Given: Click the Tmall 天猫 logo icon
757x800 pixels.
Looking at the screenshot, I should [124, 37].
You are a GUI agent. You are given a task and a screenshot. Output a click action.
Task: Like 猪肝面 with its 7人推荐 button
————
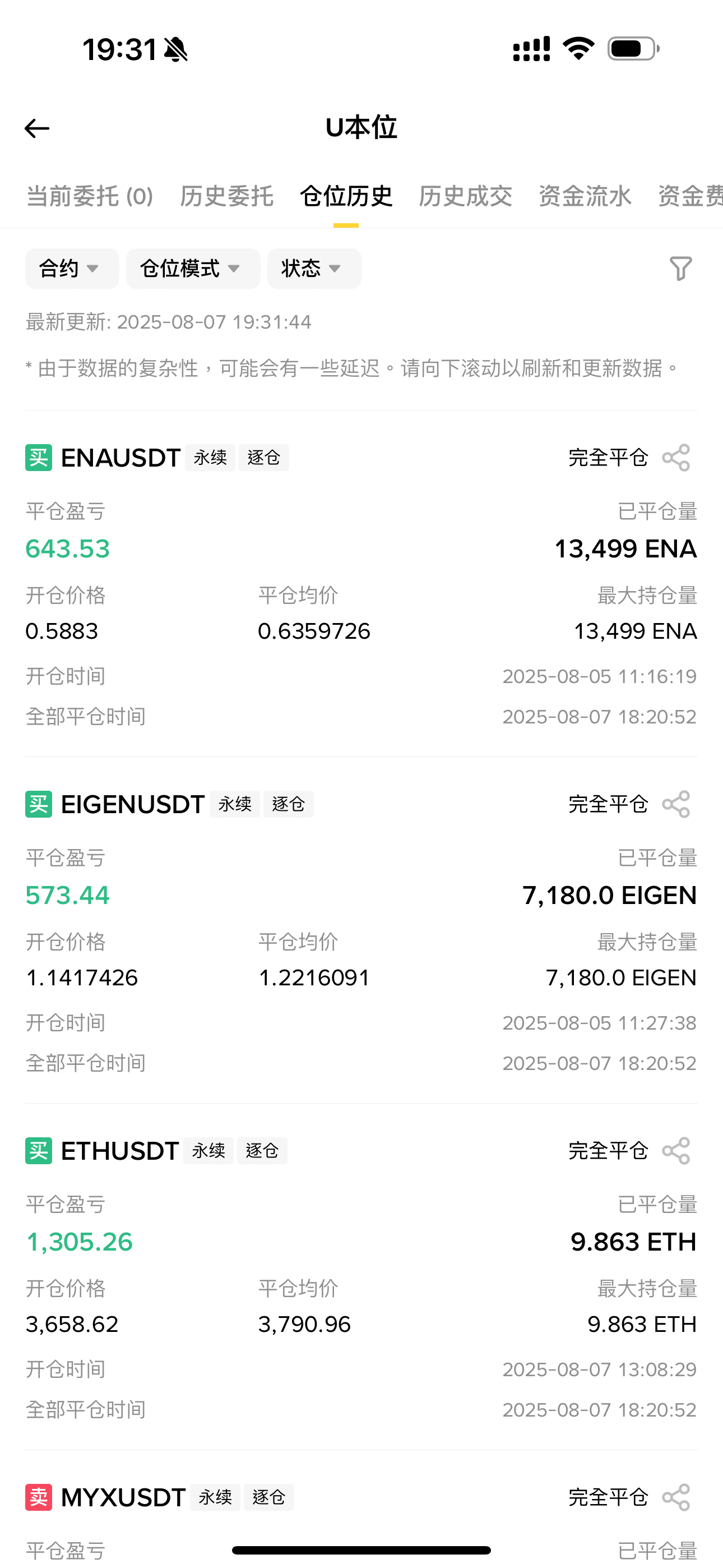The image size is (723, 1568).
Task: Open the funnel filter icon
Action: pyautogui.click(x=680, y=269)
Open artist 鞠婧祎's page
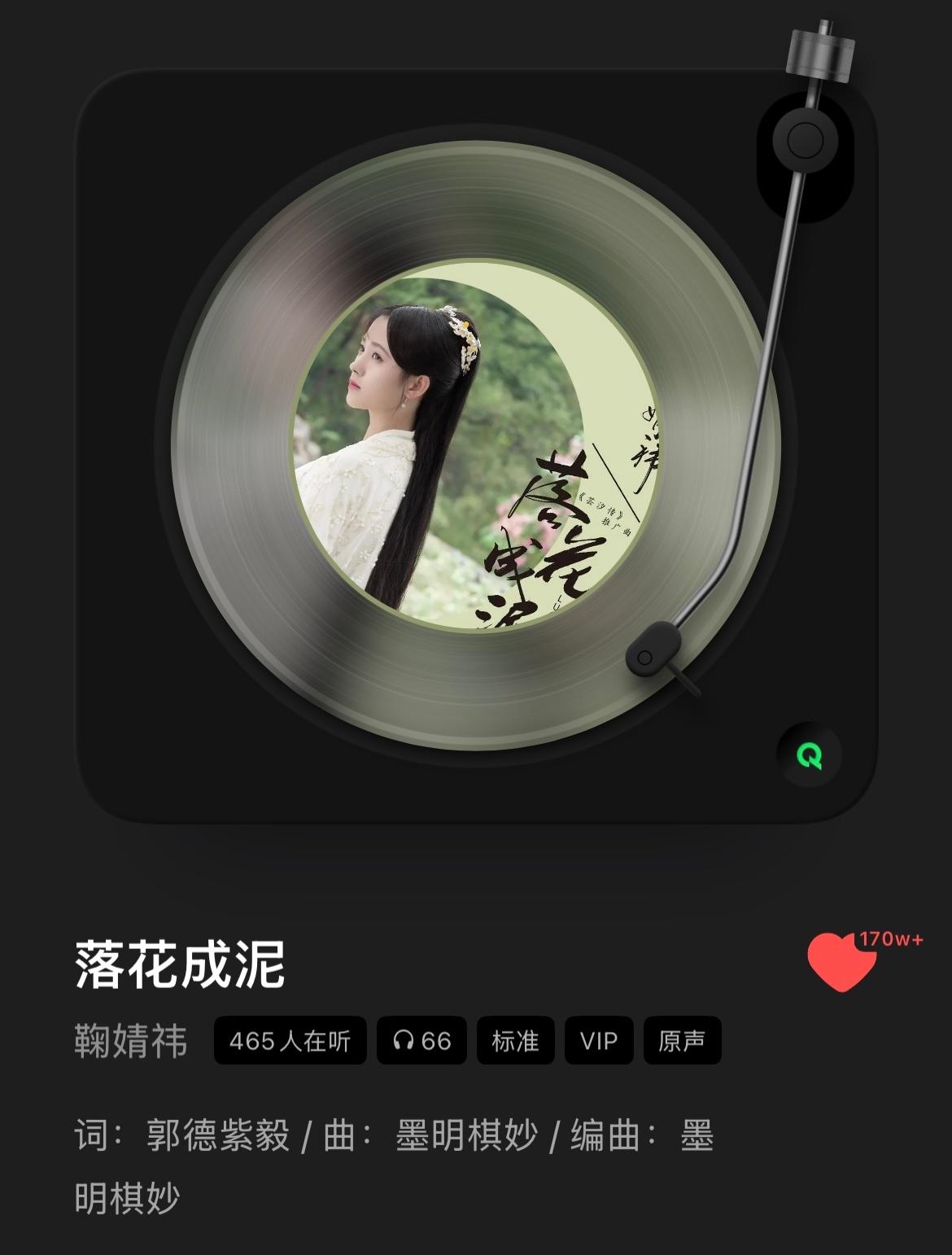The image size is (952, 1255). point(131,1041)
————
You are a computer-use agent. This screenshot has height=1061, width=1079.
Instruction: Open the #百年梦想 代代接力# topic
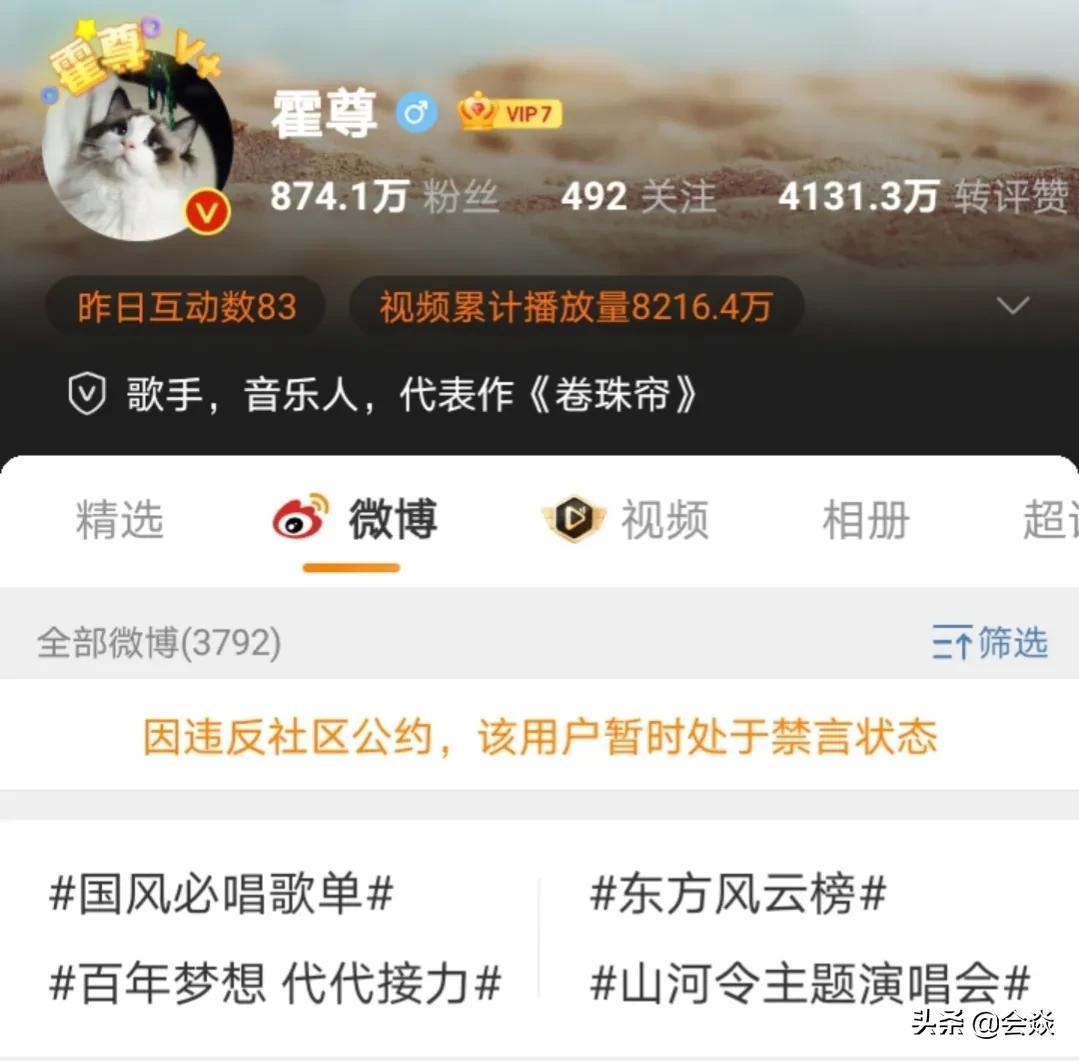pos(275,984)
————
Set task: Substitute "desktop agent" for "GUI agent" in the stretch of items from the line containing "Given: Click the Tmall 天猫 logo icon" through the line containing "Task: Like 猪肝面 with its 7人推荐 button", and give only those lines back with nothing else changed.

Result of this exercise:
Given: Click the Tmall 天猫 logo icon
757x800 pixels.
Looking at the screenshot, I should [124, 37].
You are a desktop agent. You are given a task and a screenshot. Output a click action.
Task: Like 猪肝面 with its 7人推荐 button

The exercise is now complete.